◆ **STATED TASK**: Rewrite the passage on business security risks from "Dropbox and Google" up to and including "in hard-drive encryption!", replacing "audit logs" with "access logs".
---- SUPPLIED TEXT
2. Using File Sync Services Not Built Specifically for Business
File sync and share services are incredibly useful for business. However, you should be using one that’s specifically designed for business, with business level security in mind!
Dropbox and Google drive are designed for consumers and the mass market. Because everyone is using services like these at home, they’ve found their way into the work environment. There’s several good reasons why this shouldn’t be allowed:
Your IT partner or department has no control or visibility over what’s syncing. Once you’ve given dropbox permission to sync with your work PC, whatever you place in it at home will appear there. Unfortunately, if something unwanted gets into the dropbox folder on your home PC, it will replicate itself in the dropbox folder at work too! Dropbox don’t share their audit logs, so if sensitive data is leaked there’s no way of knowing who accessed it. There’s also a lack of “remote wipe” functionality, which means files will remain on the device if it’s lost or stolen! Hopefully you’ve invested in hard-drive encryption!
In addition, there’s no ability to set granular permissions for users. You can’t customise different read and write ability over the same files/folders for different people. If you want your accounts person to be able to VIEW financial data, you can, but you’ll have to live with the risk of them accidentally overwriting the files!
3. Trusting the Unknown!
One policy several businesses have adopted to reduce costs and provide flexibility to employees is BYOD – or “Bring Your Own Device”. This is a huge security concern as employee’s devices can easily contain malware, and often do, due to a lack of protection and careless browsing at home. Connecting these to your networks opens them up to a huge risk.
As mentioned earlier, unknown USB devices (even webcams, keyboards, etc.) can contain malware. Plugging them in bypasses all the network protection you have in place – they’re already inside. You can protect yourself from employees plugging in unknown USB devices by investing in endpoint protection. Endpoint protection allows an administrator to set a minimum level that all devices must comply with in order to connect to the network. All USB devices, except those that have been pre-approved can be blocked, and devices such as desktops, laptops, phones etc. can be blocked unless they comply with a certain security standard.
--------
---- PROVIDED DATA
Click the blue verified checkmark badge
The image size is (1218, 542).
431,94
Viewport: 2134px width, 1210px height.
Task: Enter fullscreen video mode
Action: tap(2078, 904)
--------
◆ **REPLY**:
Dropbox and Google drive are designed for consumers and the mass market. Because everyone is using services like these at home, they’ve found their way into the work environment. There’s several good reasons why this shouldn’t be allowed:
Your IT partner or department has no control or visibility over what’s syncing. Once you’ve given dropbox permission to sync with your work PC, whatever you place in it at home will appear there. Unfortunately, if something unwanted gets into the dropbox folder on your home PC, it will replicate itself in the dropbox folder at work too! Dropbox don’t share their access logs, so if sensitive data is leaked there’s no way of knowing who accessed it. There’s also a lack of “remote wipe” functionality, which means files will remain on the device if it’s lost or stolen! Hopefully you’ve invested in hard-drive encryption!